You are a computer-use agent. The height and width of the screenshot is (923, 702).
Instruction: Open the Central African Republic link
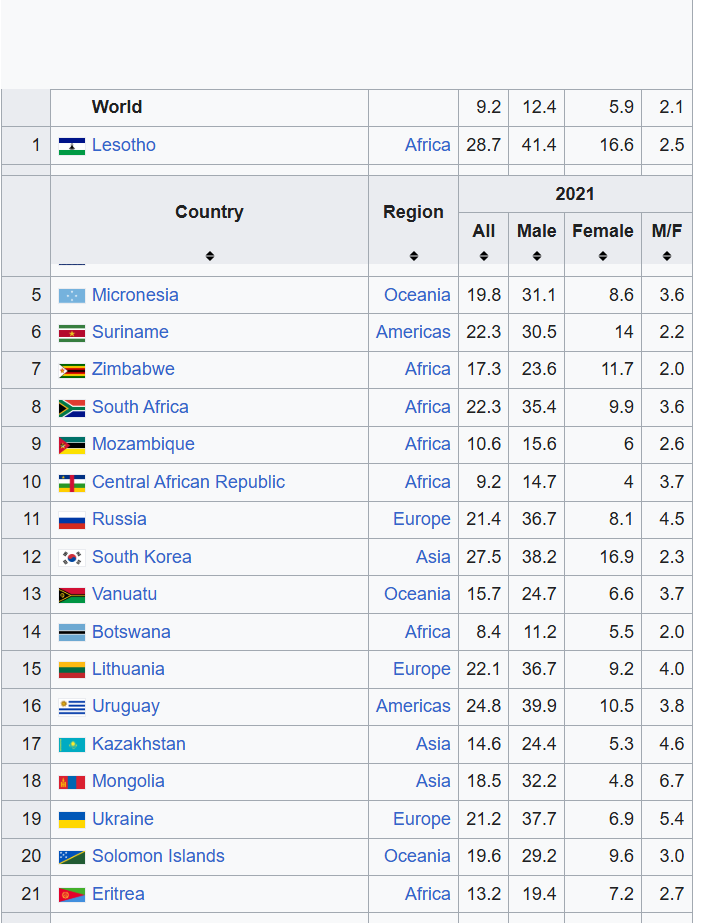(188, 482)
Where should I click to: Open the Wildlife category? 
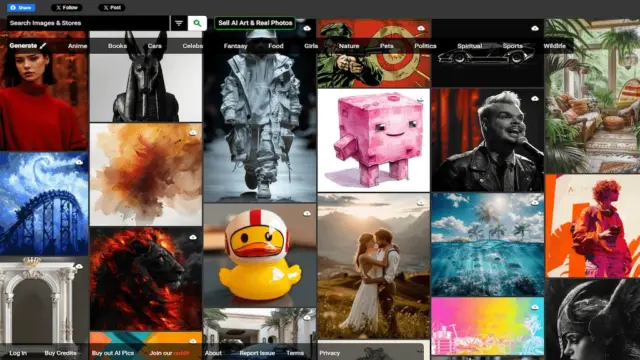[554, 46]
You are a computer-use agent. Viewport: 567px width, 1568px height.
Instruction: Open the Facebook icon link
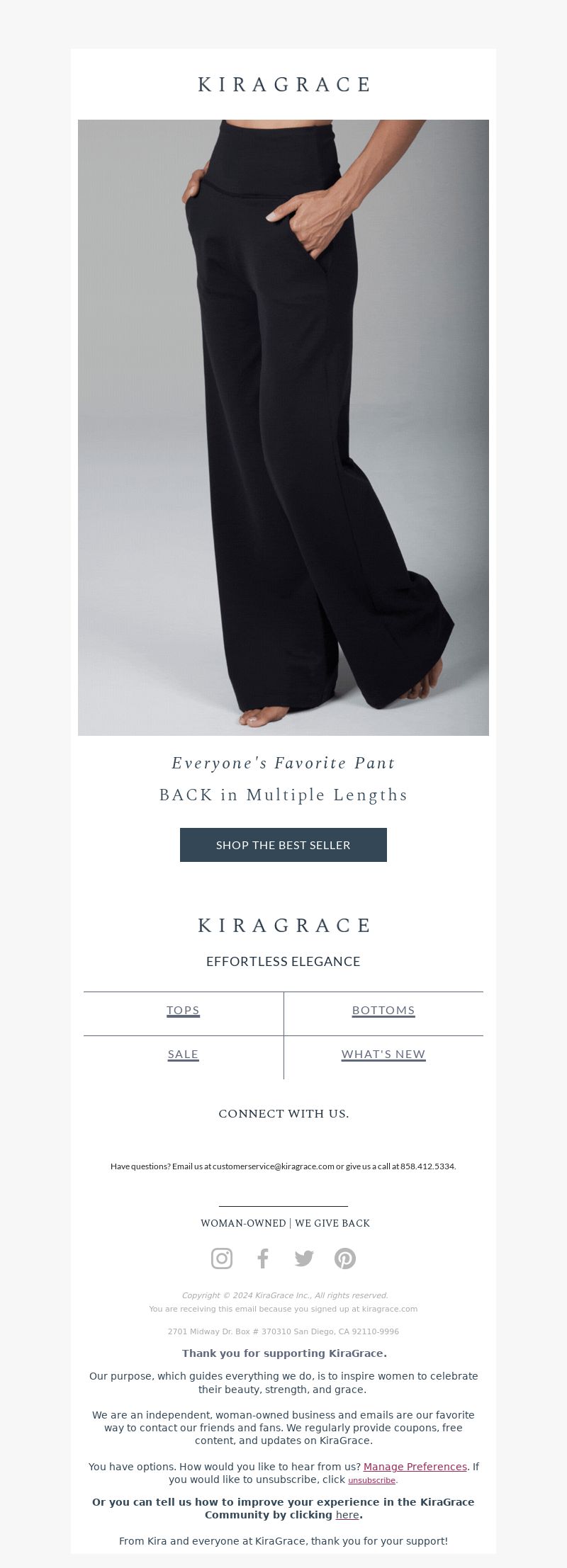click(x=263, y=1259)
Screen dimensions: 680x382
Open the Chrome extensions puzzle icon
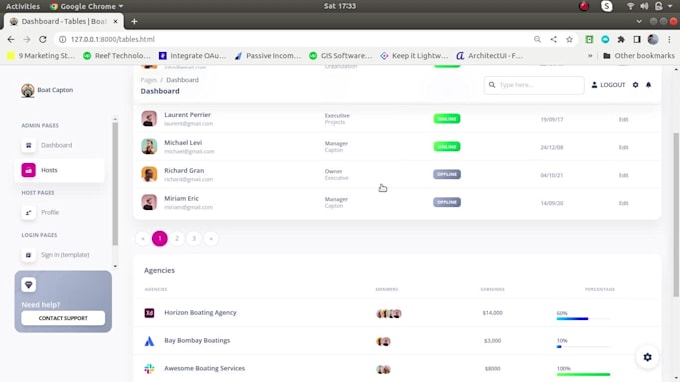(x=621, y=39)
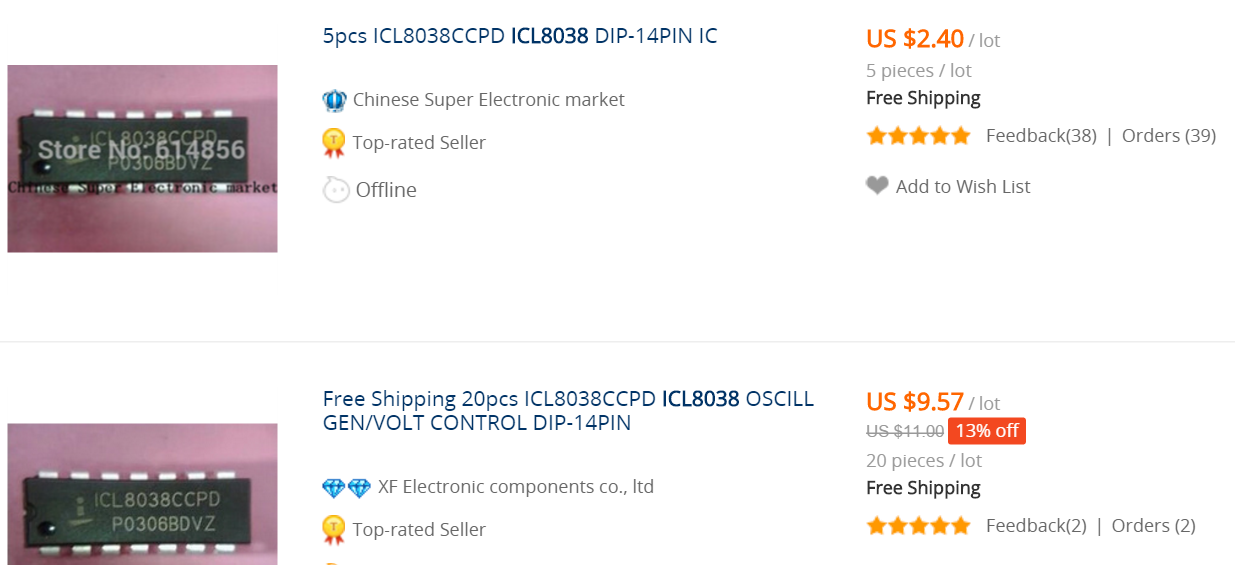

_Task description_
If a line in the entries contains "width", copy it.

_Result_
You are a computer-use agent. The height and width of the screenshot is (923, 702).
You are a computer-use agent. Viewport: 567px width, 1568px height.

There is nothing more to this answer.